When Nissan announced the price of the all-new Micra, which was under $10K, I thought, “What could a sub $10K car really give?” I mean, I used to own a Nissan Micra while attending UBC back-in-the-day: a silver two-door hatch back that had no A/C, an impractical pop-up sunroof, and an automatic transmission – not an impressive car, but did serve its purpose for 4 years. Thus, when Nissan offered me the 2015 Nissan Micra base to test drive, I wasn’t expecting much to have changed – would the car that took a 15 year hiatus have something better to offer? In a nutshell, you bet!
For a toonie less than $10, 000 here’s what you don’t get: air conditioning, power windows and door locks, power side-view mirrors, automatic transmission, LCD screen, Bluetooth, or USB port. But here’s what you DO get: ABS, traction and stability control, six airbags, tilt steering wheel, AM/FM CD with audio line-in, decent cloth seats front and back, and great styling! Walk around the Micra and there really isn’t a bad angle on this European-inspired, built-in Mexico, for-Canada, car. That’s right – this is for Canada only, so nada for the USA.
As I nestled myself into the driver seat of this base model Micra, I couldn’t remember the last time I drove a car so simple and plain. The seats are surprisingly comfortable, more-so than let’s say a Yaris. They provide good support and are somewhat adjustable. Back legroom is adequate, and depending on length of commute, it should fair well for most people. All gadgets, dials, and buttons are perfectly placed and easily within reach, obviously. Sure, there’s a lot of plastic all around, but again, what else can you get for this price? What’s more, the plastic doesn’t give the impression of being cheap either.
On the road, this little road bug is a blast to drive. It’s peppy, especially with the 5-speed manual transmission – I didn’t have the opportunity to drive the automatic, but my choice would still be the manual. The 1.6 liter engine produces a modest 109 horses and 107 lb-ft of torque. It’s not going to snap your neck, but gets the daily driving job done nicely. Nissan included front and rear stabilizer bars which make taking sharp corners with the Micra fun, even though there is body roll. Steering is very good and sharp; at times, the car does feel twitchy, but it just makes urban driving that much more fun. And when was the last time you found parking a vehicle to be this easy? The short turning radius and small size of the car make it a breeze to maneuver and park in even the tightest of spaces.

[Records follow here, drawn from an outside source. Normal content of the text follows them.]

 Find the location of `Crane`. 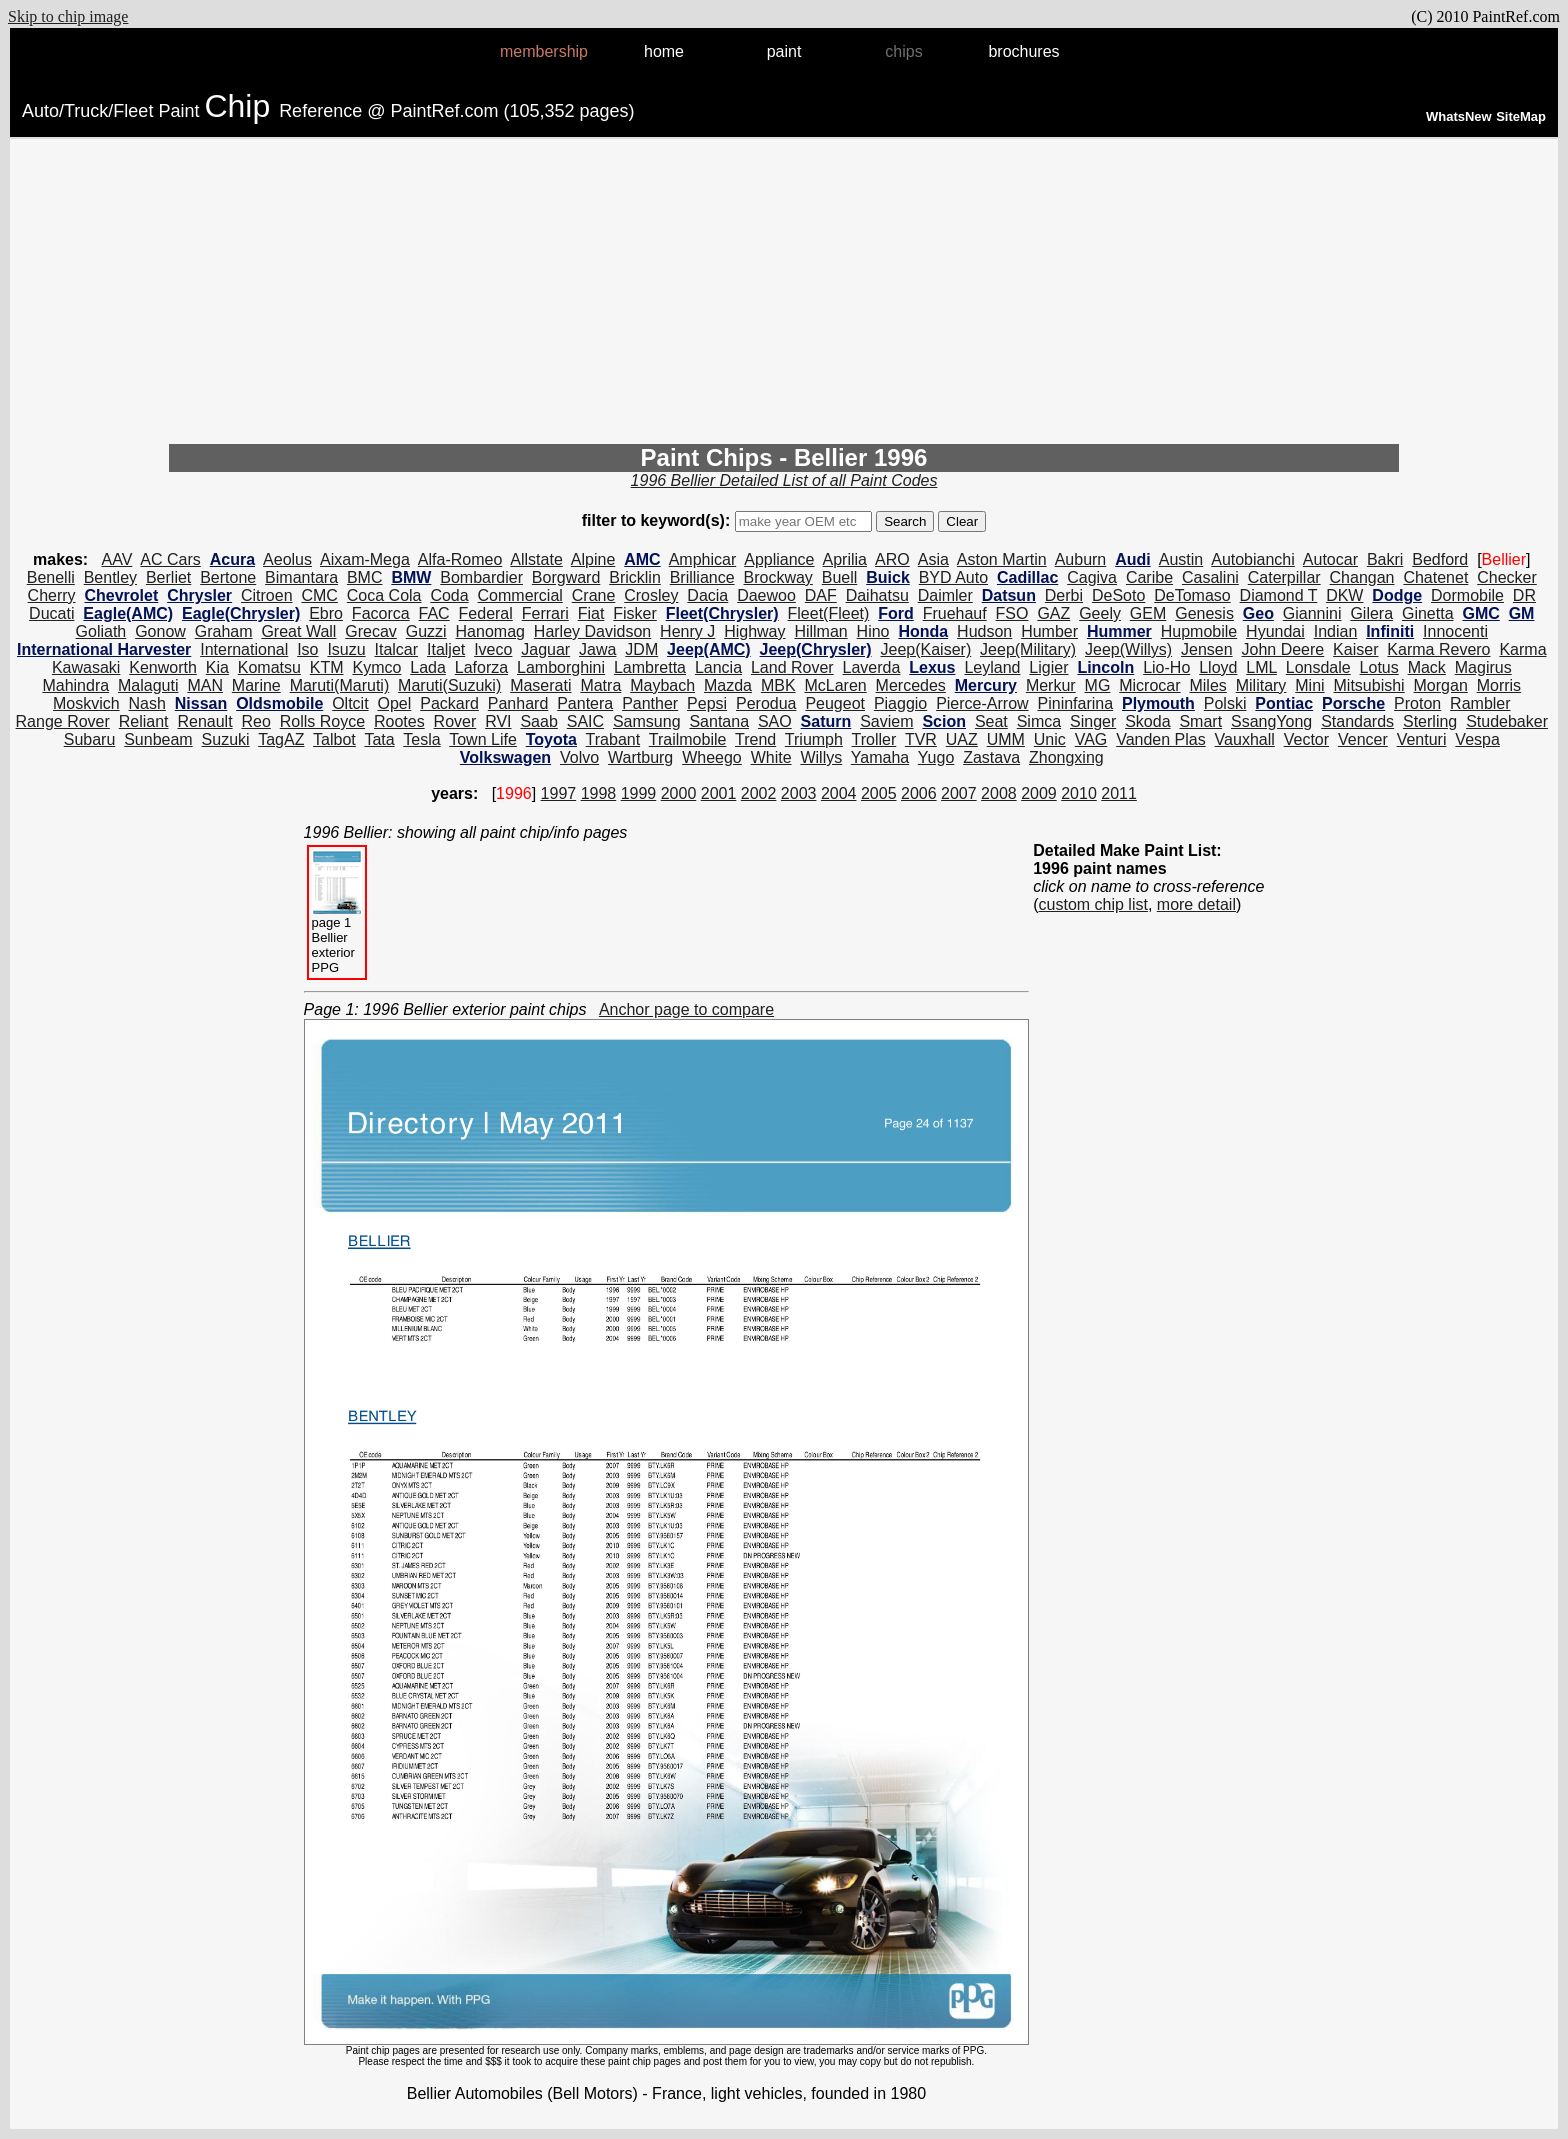

Crane is located at coordinates (594, 595). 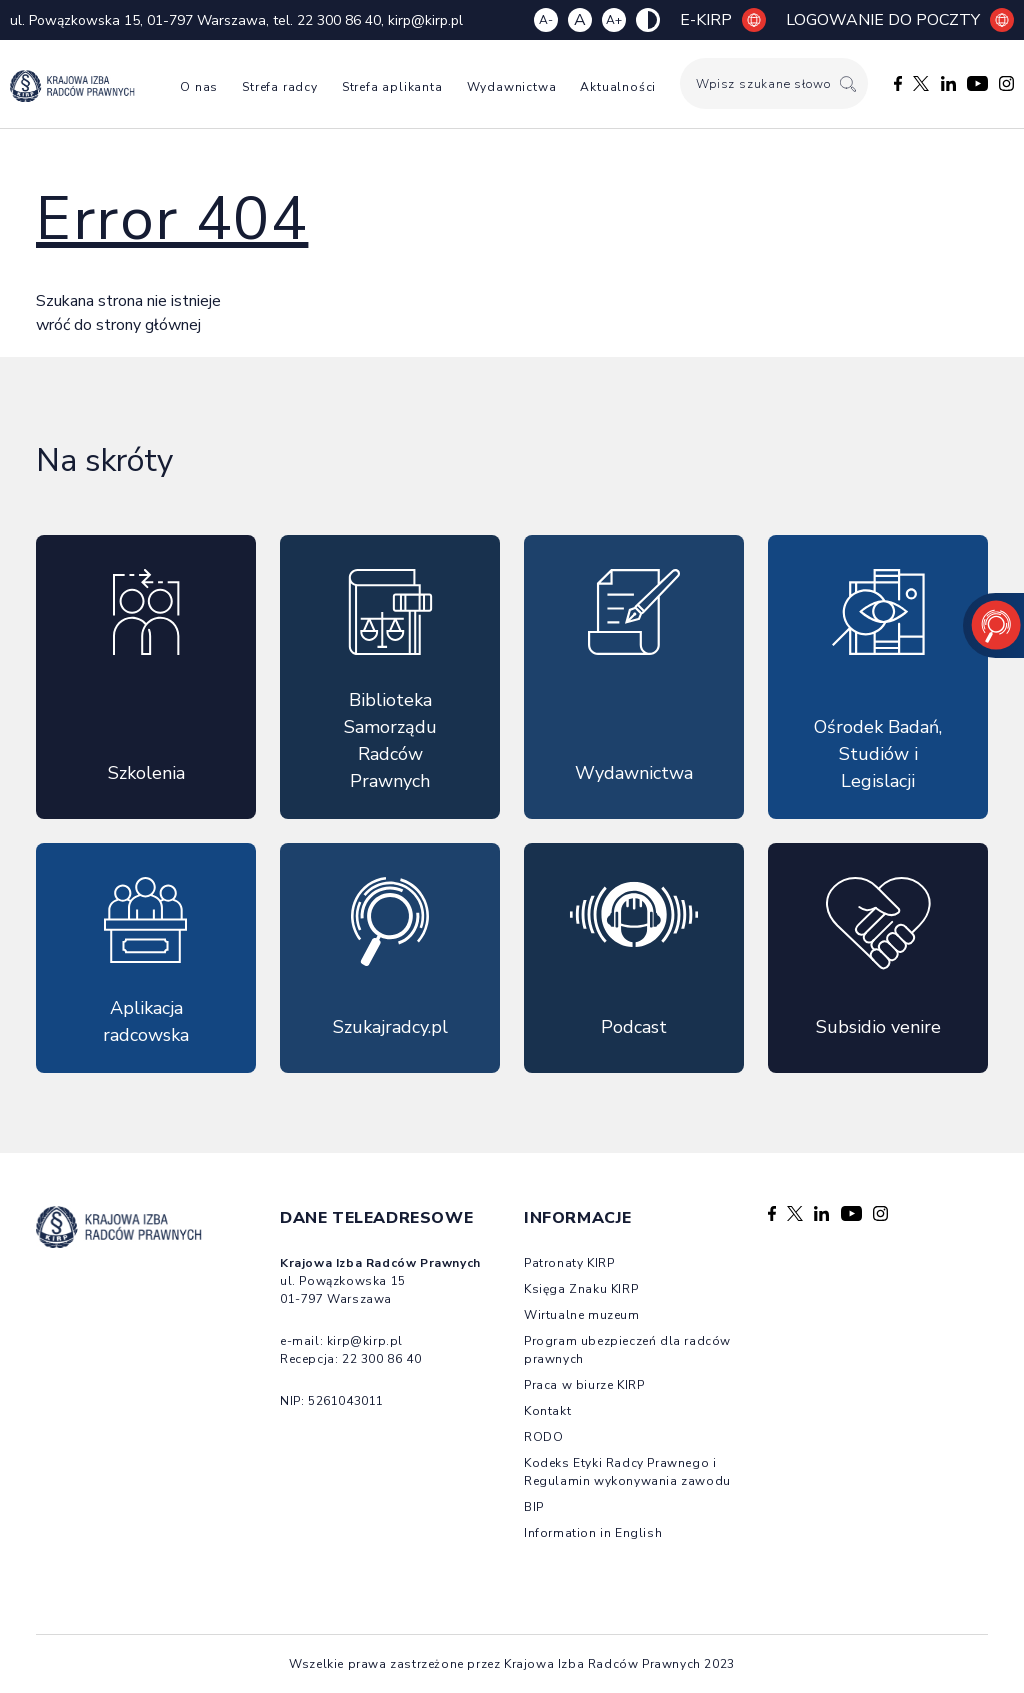 I want to click on Patronaty KIRP, so click(x=569, y=1263).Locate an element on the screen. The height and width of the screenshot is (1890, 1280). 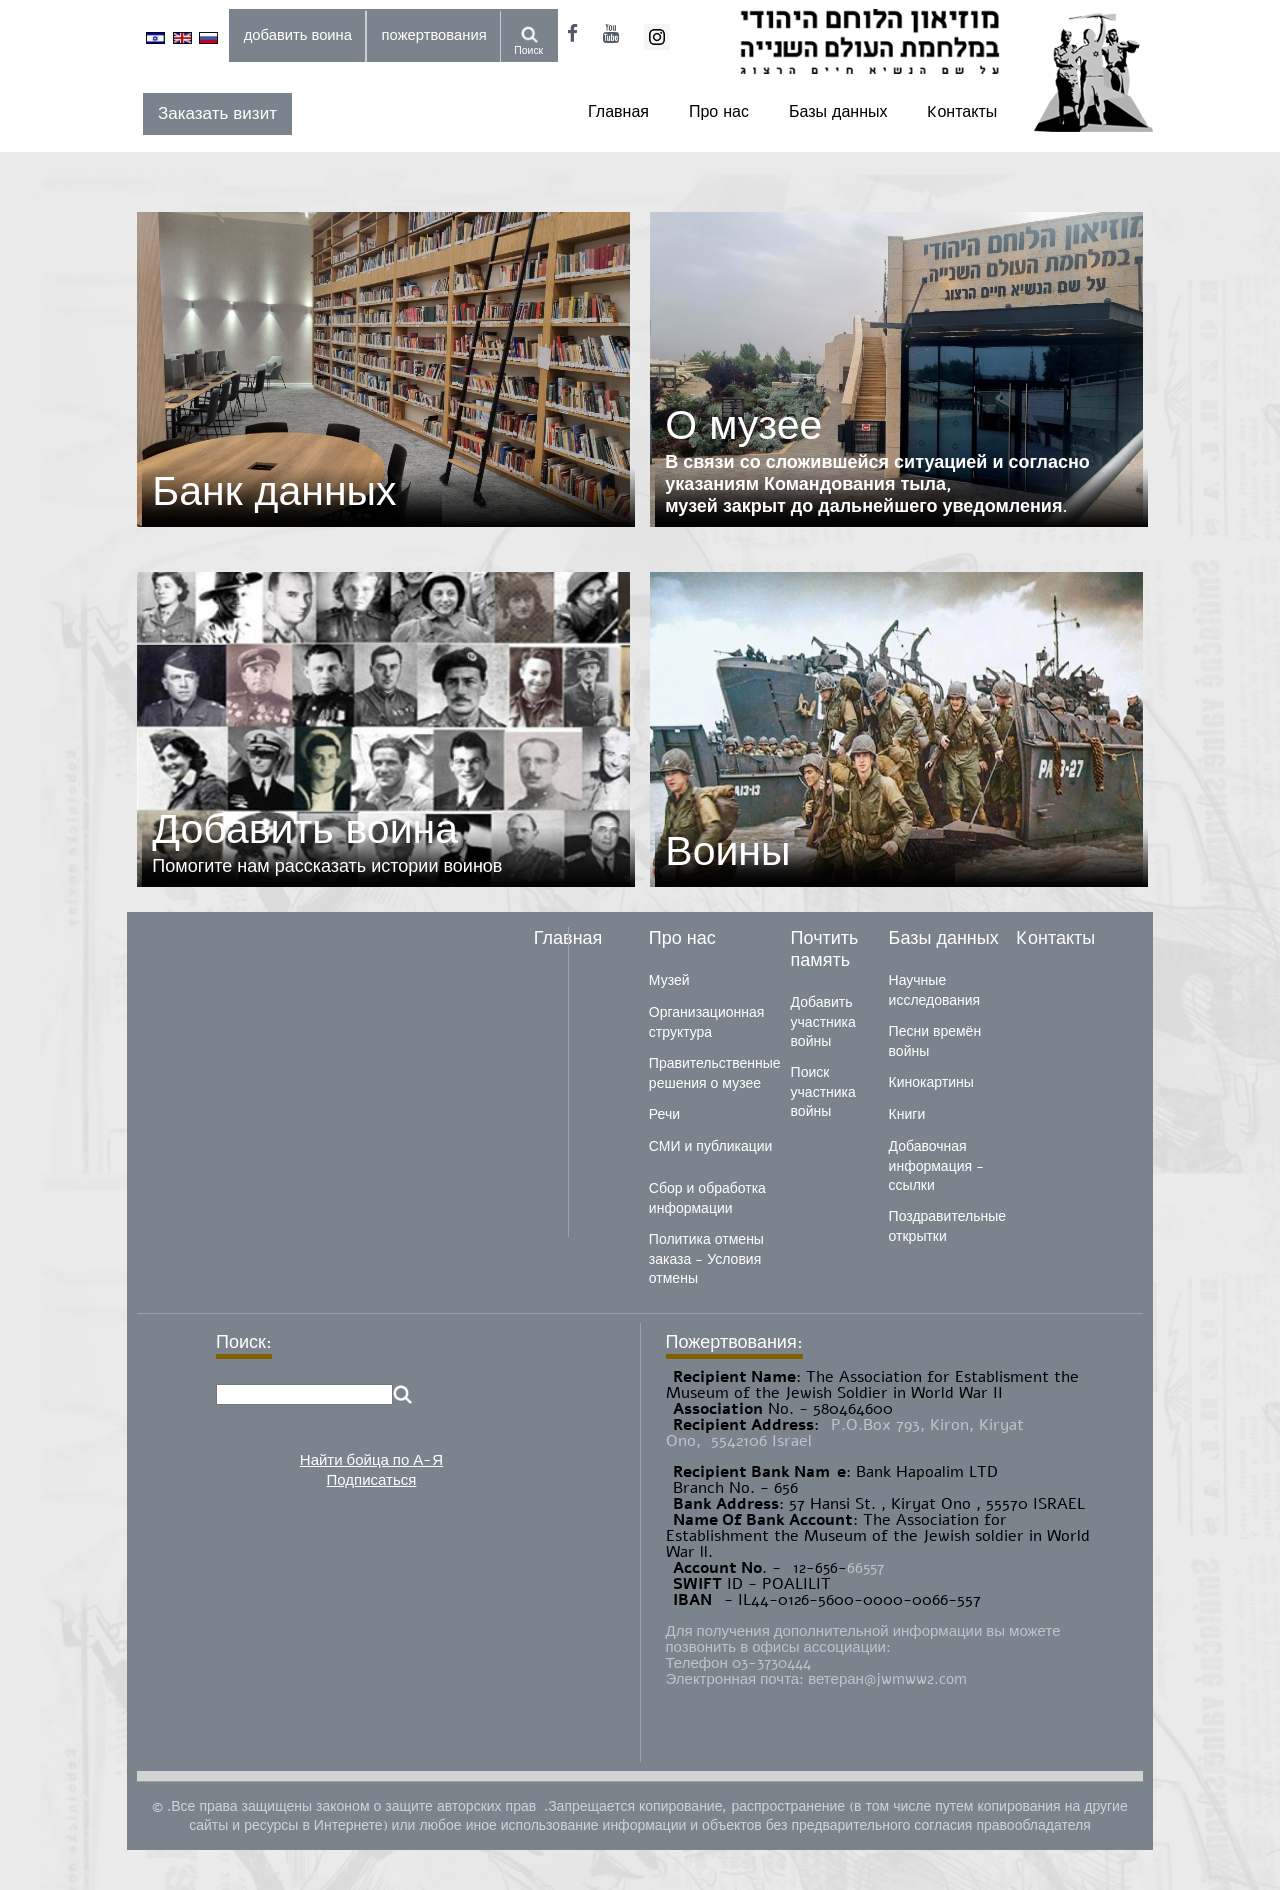
Заказать визит is located at coordinates (217, 113).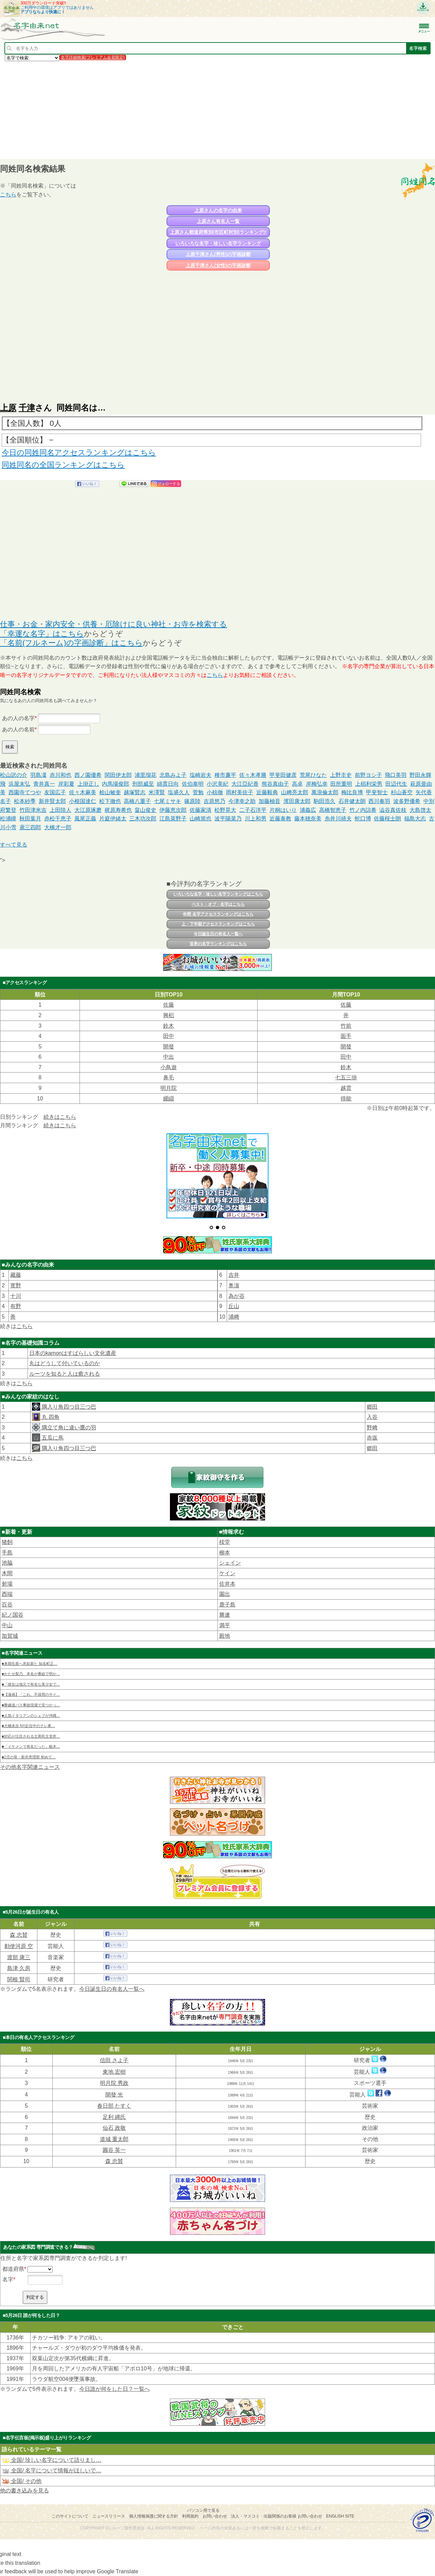 This screenshot has width=435, height=2576. What do you see at coordinates (218, 904) in the screenshot?
I see `ベスト・オブ・名字はこちら` at bounding box center [218, 904]. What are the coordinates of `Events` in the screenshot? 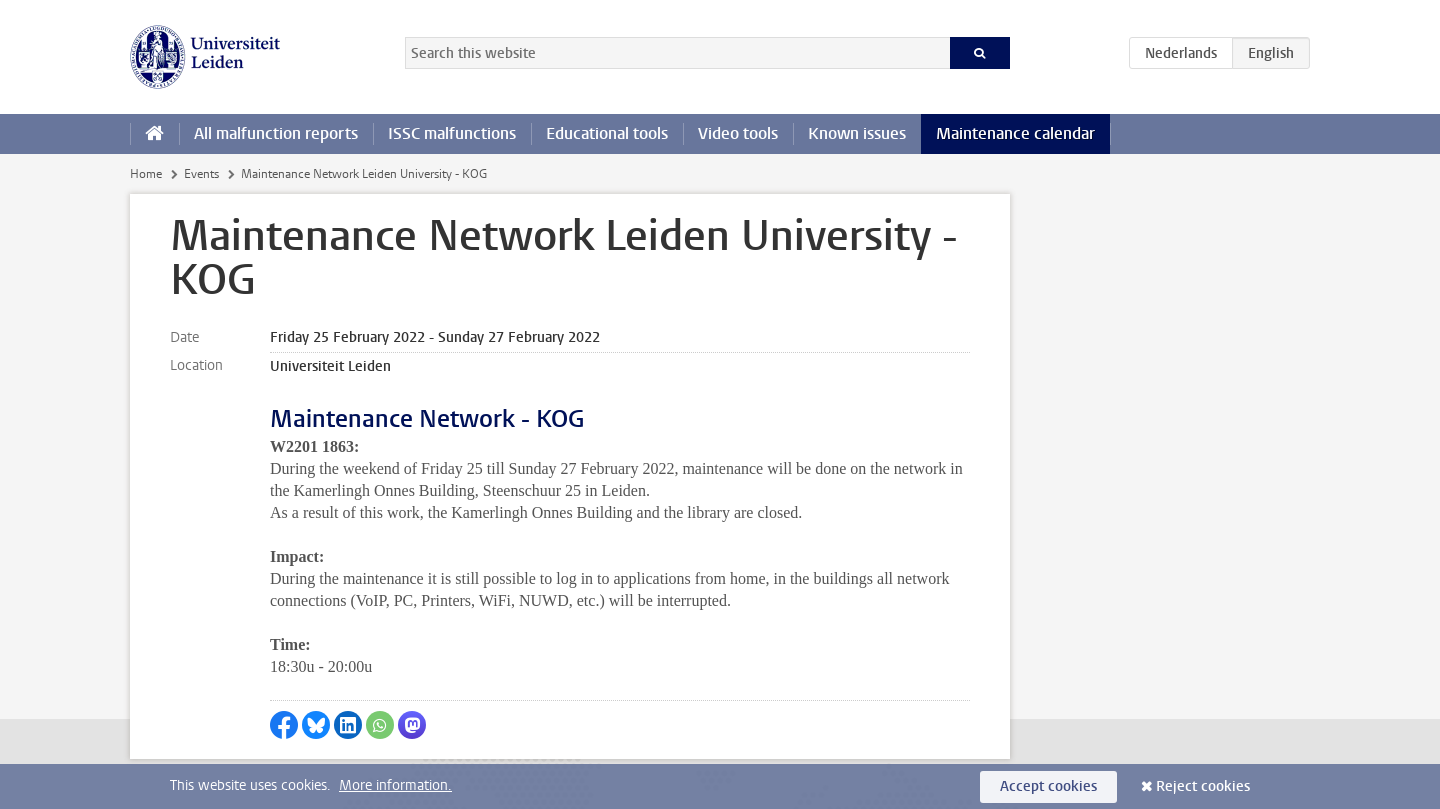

Since the lack of power windows and door locks frustrated me (my two young girls found the wind down windows to be a novelty), I would dish out the $3700 more for the SV package, which Nissan is expecting to be the best selling Micra model. If you want the top-of-the-line, it’s only $15,498, with all the bells and whistles.
The 2015 Nissan Micra is a welcome surprise for what it offers, even at the base trim level. It’s cheap, fun, and a great car for first time buyers, students, and even those looking for a small urban commuter. Combine the fact that Nissan is offering some great incentive programs, you really can’t go wrong with the new Micra.